OM System M Zuiko 150-600mm f/5-6.3 emperor penguin
Focus is precise and the reach is incredible. The 150-600mm ticks a lot of wildlife boxes in good light.

Bokeh is pleasant with no onion rings showing up in specular highlights and only a moderate amount of soap bubble effect. Because the Micro Four Thirds sensors will only utilize the central portion of the light path, the cat’s eye vignetting present in the Sigma 150-600mm lens on full-frame cameras doesn’t show itself here on the OM system bodies, even when shooting at the widest apertures.
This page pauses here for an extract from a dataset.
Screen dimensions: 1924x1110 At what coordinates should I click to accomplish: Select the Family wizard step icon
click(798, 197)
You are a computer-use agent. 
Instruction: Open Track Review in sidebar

Overall, the transitions of focus are smooth and the backgrounds have a soft, nondescript look to them.

OM System M Zuiko 150-600mm f/5-6.3 bokeh falloff
The transition across the plane of focus is quite smooth.

Excellent sharpness is something that users have come to expect out of high-end telephoto lenses and the OM System 150-600mm doesn’t disappoint. At 150mm it is excellent both in the center of the image and out to the corners at f/5. If you stop down the lens further the improvements are incredibly minor. The wonderful corner sharpness is undoubtedly assisted again by the more central light path being used. At 600mm, the center sharpness is acceptable at f/6.3, however, I did find that stopping down to f/7.1 or f/8 helped noticeably. Corners are excellent again but I do wish that our particular sample was better wide-open at the long end. Because of this outcome, I purposefully stopped the aperture down at 600mm on a sensor platform which needs all the light it can get.

OM System M Zuiko 150-600mm f/5-6.3 sharpness
At 600mm, the lens is a little soft when shot at f/6.3. I found myself stopping down to sharpen my images but I wasn’t exactly thrilled to do so.

OM System M Zuiko 150-600mm f/5-6.3: Large Lens, Large Range

With this telephoto lens, we have an optic that’s a little larger than it needs to be while delivering excellent range and optics. There is no denying that the 150-600mm is versatile and make no mistake, it’s still fairly easy to carry around all day. But when the higher price tag of $2,700 is added to the OM System version of the lens, I can’t help but feel that I want more light or less bulk for my money. Still, if you need a lens that has humongous telephoto reach the OM System 150-600mm is worth a look.

 OM System M Zuiko 150-600mm f/5-6.3 price comparison
Although both lenses are essentially identical the price is quite different.

Are There Alternatives?

Frankly, there aren’t many practical choices to consider which is why this lens will find its way into many users’ bags. The Pro series OM System 150-400mm f/4.5 gives more light and with its built-in teleconverter also competes for range, but the professional pricing is prohibitive to almost everyone.

Should You Buy It?

Yes. There may not be any alternatives but with the compromises of using a full-frame formula aside, the 150-600mm is still functional and the images are beautiful.